The Workout Of The Day for Wednesday, 9.8 – “Listless”
Howdy folks,
All recovered from the first race of the season?
Well, if you raced on Monday, that is.
If you didn’t, You might feel left out for the next couple/ few paragraphs…
OK, so you raced.
What worked really well, skill-wise?
What worked kinda well?
What did you kinda stink at?
What did you totally suck at?
Take a few minutes to think about this…
*
*
*
*
*
*
*
OK.
Now, write those thoughts down.
You’re going to save that list, and for the next couple/few races, you’re going to add to it, modify it, whatever.
Here’s an example:
Good –
Basic Cowboy dismount.
– Nailed it, perfect every time!
OK –
Shouldering the bike
– Went OK, not as smooth as I need it to be.
Acceptable –
Basic remount
– bobbled a couple of times, but no real stutter step (yay!)
– Still not as fast as other folks in the race.
Bad –
Start
– Needs work, I’m losing ground on the fast guys in the first part of the race.
Totally sucked –
form over barriers
– Clipped a barrier and landed on my ass. ‘Nuff said…
See how that works?
Ok.
Go back and modify your list if you need to.
Now, for the Workout Of The Day.
Tonight is Cyclocross Skills Practice.
Warm up well.
Stretch, loosen up, get your game face on.
Look at your list.
Start going down the list, from worst to best.
You’re going to practice everything on that list.
Spend the most time on the things you are the worst at, and next to no time on the stuff you’ve got wired.
Stay at it long enough to make some progress, but not so long you get totally frustrated.
You should have your work cut out for you!
It will look something like this:
Warm up, 10-15 minutes.
Skill #1 – 15 minutes.
Skill #2 – 12 minutes
Skill #3 – 10 minutes
Skill #4 – 5-8 minutes
If you really need to work on something like Starts, don’t just blast starts out full gas for 15 minutes.

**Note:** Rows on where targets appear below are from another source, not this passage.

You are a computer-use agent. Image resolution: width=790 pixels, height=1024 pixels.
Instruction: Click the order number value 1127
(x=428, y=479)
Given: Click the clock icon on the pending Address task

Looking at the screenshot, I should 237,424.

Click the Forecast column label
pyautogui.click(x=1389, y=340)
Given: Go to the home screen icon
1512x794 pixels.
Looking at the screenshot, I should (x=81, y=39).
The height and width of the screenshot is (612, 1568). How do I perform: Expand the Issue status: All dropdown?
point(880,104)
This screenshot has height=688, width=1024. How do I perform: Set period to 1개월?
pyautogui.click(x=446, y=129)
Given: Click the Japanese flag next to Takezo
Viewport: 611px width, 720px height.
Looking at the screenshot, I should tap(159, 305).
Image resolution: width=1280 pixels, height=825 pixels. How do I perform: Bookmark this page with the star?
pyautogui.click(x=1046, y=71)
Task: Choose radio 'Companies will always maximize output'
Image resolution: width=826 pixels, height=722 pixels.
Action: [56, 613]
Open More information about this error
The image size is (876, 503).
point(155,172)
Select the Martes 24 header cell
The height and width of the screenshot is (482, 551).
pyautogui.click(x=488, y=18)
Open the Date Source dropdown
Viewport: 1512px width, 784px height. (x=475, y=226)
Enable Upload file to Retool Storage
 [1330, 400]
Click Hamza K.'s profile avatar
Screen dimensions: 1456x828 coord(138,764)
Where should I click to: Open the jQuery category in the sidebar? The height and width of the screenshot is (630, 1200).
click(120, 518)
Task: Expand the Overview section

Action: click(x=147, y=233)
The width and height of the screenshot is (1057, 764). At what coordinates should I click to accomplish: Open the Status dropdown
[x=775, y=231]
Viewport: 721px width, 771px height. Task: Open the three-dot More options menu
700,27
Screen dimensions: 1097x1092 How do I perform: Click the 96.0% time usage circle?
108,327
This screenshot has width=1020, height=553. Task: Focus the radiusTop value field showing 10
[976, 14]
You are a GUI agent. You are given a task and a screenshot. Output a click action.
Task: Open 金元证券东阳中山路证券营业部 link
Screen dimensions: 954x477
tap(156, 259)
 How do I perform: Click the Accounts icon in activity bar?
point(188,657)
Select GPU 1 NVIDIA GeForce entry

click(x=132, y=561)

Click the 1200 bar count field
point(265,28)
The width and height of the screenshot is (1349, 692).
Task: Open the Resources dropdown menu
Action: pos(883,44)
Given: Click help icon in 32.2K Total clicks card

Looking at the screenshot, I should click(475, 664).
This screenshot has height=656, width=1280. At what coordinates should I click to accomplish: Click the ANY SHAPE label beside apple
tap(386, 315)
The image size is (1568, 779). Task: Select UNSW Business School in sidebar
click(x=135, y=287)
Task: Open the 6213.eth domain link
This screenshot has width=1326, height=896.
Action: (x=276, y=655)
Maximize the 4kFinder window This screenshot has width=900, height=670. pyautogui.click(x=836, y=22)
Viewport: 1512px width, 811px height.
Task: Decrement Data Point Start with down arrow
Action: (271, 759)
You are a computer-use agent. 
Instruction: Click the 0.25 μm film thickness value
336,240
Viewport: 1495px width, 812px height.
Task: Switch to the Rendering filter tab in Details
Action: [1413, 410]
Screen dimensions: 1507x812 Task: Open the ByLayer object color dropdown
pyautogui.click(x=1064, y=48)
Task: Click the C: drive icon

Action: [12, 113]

Be smart about this, folks. The more technical the skill, the more you can work on it. Something like the start is equal parts learning the skill, learning to pump the intensity, and developing your speed and strength.
Learn the skills, then work the engine.
If you stomp on the gas first thing in the night, you’ll be flat and clumsy the rest of the night.
The harder the effort, the later you schedule it in the session, make sense?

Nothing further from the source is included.